Often, this means changing your grocery shopping habits to shopping only the perimeter of the store, since aisles are often stocked with processed food high in unhealthy, high levels of salt or added sugar.
∫ Limit added sugar
Added sugar should account for only 10 percent of daily calories, Spangler explained. For exanple, an adult with a 2,000-calorie per day diet should consume only 200 calories of added sugar. That amount does not include sugars that naturally occur in foods such as milk and fruit, which are OK, she said. This means avoiding foods with added sugar, high fructose corn syrup and ano other added sweeteners, she said.
∫ Stick with unsaturated fats
While coconut and palm oils are popular for cooking, they are too high in saturated fat: “That’s the fat that clogs our arteries and causes cardiac issues or heart attacks,” she said. Instead, opt for olive or canola oils. Unhealthy saturated and trans fats are also found in butter, whole milk, and meats not labeled as “lean,” including bacon.
∫ Skim the milk
When it comes to milk, it’s best to drink only skim or 1-percent milk, because they have fewer calories and less saturated fat than 2 percent and whole milk, Spangler said. And, when it comes to eggs, new guidelines say that eating egg yolks aren’t as bad for us as we once thought they were.
∫ Choose lean proteins, beans
Avoid eating fatty meats such as chuck or cuts labeled simply ‘beef.’ Instead, choose beef labeled “lean,” such as sirloin or round, or pork. As always, white chicken meat without the skin and turkey are healthy sources of protein, she said. Incorporate nuts, beans and legumes onto your plate, but limit the nuts specifically, to one portion per day: about 18-20 nuts.
∫ Don’t can the cans
Canned fruits, vegetables and some beans can be healthy if the contents are drained and rinsed before eating, in order to eliminate extra sodium, Spangler said.
∫ Consider exercise options
“Not only do we want to focus on healthy eating, and the fuel for our body, but we want to balance it with physical activity, she said, noting that the Wellness Center at 800 Medical Park, has a variety of classes, a pool and machines to choose from: aerobics, yoga, pilates, spinning CrossFit, BootCamp and Zumba, depending on what each person enjoys.

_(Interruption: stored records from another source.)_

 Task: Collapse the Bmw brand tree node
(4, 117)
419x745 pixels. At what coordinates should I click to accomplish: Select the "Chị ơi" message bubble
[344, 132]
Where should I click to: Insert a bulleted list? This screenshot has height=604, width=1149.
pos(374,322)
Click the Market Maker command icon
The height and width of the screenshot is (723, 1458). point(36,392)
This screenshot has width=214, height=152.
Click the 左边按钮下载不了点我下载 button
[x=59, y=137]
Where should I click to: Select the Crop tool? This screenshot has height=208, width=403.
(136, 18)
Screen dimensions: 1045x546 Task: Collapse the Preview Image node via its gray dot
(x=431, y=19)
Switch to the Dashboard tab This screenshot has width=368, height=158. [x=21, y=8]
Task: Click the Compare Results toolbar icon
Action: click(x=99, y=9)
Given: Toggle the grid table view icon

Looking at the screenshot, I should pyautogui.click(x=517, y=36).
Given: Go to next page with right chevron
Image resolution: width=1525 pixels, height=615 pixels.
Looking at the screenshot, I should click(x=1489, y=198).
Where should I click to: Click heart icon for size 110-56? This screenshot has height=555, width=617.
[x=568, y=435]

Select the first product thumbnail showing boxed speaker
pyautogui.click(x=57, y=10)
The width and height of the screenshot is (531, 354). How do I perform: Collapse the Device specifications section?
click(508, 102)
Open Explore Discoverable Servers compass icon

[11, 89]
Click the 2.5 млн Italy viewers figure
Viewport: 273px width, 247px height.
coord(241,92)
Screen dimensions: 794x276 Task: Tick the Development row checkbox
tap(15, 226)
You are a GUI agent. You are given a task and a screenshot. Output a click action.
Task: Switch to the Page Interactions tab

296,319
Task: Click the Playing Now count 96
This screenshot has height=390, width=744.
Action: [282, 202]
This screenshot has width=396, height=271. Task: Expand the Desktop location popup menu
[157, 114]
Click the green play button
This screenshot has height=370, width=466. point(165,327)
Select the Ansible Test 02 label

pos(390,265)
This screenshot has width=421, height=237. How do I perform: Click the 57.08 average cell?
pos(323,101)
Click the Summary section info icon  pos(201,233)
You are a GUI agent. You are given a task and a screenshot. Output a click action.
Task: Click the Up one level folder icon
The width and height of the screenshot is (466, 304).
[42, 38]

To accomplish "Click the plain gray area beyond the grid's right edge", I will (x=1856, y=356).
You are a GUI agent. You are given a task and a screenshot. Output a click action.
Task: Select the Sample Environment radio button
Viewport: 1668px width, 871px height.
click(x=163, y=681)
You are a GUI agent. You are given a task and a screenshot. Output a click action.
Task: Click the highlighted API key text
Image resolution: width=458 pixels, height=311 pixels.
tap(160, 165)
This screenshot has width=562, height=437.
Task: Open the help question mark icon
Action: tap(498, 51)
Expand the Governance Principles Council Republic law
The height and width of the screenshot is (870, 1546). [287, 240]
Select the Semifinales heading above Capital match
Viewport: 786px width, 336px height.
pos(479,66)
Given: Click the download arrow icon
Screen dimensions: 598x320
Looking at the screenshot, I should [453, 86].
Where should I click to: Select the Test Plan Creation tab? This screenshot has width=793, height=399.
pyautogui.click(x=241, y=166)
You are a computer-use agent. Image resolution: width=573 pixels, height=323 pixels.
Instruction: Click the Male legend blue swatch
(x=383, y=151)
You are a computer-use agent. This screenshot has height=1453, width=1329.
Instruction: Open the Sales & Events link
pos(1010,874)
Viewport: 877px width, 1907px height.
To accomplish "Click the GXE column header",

At CentreTown Fitness, located at 20th and Chapline streets, there are a variety of cardiovascular exercises from which to choose, Frazier said, including a recumbent bicycle, perfect for people who are deconditioned or are beginning an exercise program, again. It’s a non-weight bearing piece of equipment a person can sit in to work their arms and legs and cardiovascular health, without putting strain on hips, knees. There are also two types of elliptical machines, stair steppers, treadmills and more.